Another Easter has
passed, and the TV specials and articles on Jesus (some positive, some
negative, some hopelessly mixed) have aired and are gone.
Every Easter (and Christmas,
for that matter), it seems to be time to bash Jesus or the Gospels or the
Church.
Sometimes it’s subtle. Sometimes
it’s not so subtle.
As one writer put it: “You
can count on it. Every few years, some ‘scholar’ will stir up a short-lived
sensation by publishing a book that says something outlandish about Jesus….his
‘findings’ will be treated respectfully as a scholarly work.’”
Was he talking about some
recent specials on TV or some articles on the Internet? No, actually, this
is from an article by Louis Cassels in The Detroit News, from June 1973.
It was called, “Debunkers of Jesus Still Trying.”
They were trying in 1973,
and they’re still trying in 2011.
Very trying, to borrow a
line from Groucho Marx.
Modern day debunkers remind
me of the ancient heretics known as the Gnostics. The name comes from the
Greek word to know. (An agnostic is one who doesn’t know, e.g., if there
is a God).
The Gnostics were a stubborn
band of heretics rejected by the early Church. Acknowledged but rejected.

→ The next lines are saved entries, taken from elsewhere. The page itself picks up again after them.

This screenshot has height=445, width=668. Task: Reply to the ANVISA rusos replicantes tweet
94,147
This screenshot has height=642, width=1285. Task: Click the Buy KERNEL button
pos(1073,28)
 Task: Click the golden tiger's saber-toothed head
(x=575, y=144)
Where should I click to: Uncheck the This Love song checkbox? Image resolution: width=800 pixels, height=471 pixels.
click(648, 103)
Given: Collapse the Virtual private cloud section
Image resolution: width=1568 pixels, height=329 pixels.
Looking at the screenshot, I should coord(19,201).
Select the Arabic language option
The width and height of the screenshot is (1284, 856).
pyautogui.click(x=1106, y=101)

They wrote many materials in the 2nd, 3rd, and 4th centuries. They wrote
“Gospels” in the names of some of the 1st century apostles.
But their “Gospels” are
nothing like Matthew, Mark, Luke, and John, which are based on eyewitness
material and were written in the 1st century.

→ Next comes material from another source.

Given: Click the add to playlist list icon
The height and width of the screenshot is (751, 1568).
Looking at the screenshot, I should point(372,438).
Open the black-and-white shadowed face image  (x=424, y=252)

The only one of the Gnostic
pseudo-“Gospels” that comes even remotely close in time to the biblical
Gospels is “The Gospel of Thomas,” which consists of 114 sayings, attributed
to Jesus.
The early Church rejected
the Gnostics and did not perpetuate and circulate their writings. A stash
of some ancient codices (book-like manuscripts) were found in 1945 in Nag
Hammadi, Egypt.
One of the TV specials on
the History Channel called it the most important find of Christian history.
No, it wasn’t.
If anything, it just showed
how correct Irenaeus and other early Church Fathers were in their condemnation
of the Gnostic heresies.
The Nag Hammadi find has
caused a rebirth of interest in the Gnostics. Finally, there are “alternative
Christianities” that liberal scholars can learn about and promote—as if
the Gnostics were on the same level as the early Christians. The mega-bestseller,
The DaVinci Code tried to make the case that the Gnostic Gospels were just
as valid as the four we have in the Bible.
As if the Gnostic writings
were as important as the writings we have in the New Testament—even though
these writings were removed from the subject, in some cases, by centuries.
Liberal scholars seem to
swoon over the Gospel of Thomas. Some of them seem to prefer it to the
Biblical Four.
Thomas is generally held
to be too late to have been written by the Biblical Thomas (although that
assertion is not without controversy).
I find it ironic that politically
correct Bible scholars, like Elaine Pagels of Princeton or Bart Ehrman
of the University of North Carolina, who show up on these TV specials,
talk about The Gospel of Thomas as if it’s more important than the Biblical
Gospels. Yet look at how it ends:
(114) Simon Peter said to them, “Let Mary leave us, for women are not worthy of life.”That’s sexist, to put it mildly. Its overall point does not fit the Judeo-Christian view that God made man (humanity) in His image—male and female He made them. Or the evidence from the true Gospels that Jesus allowed women to play a critical, positive role in His mission.
Jesus said, “I myself shall lead her in order to make her male, so that she too may become a living spirit resembling you males. For every woman who will make herself male will enter the kingdom of heaven.”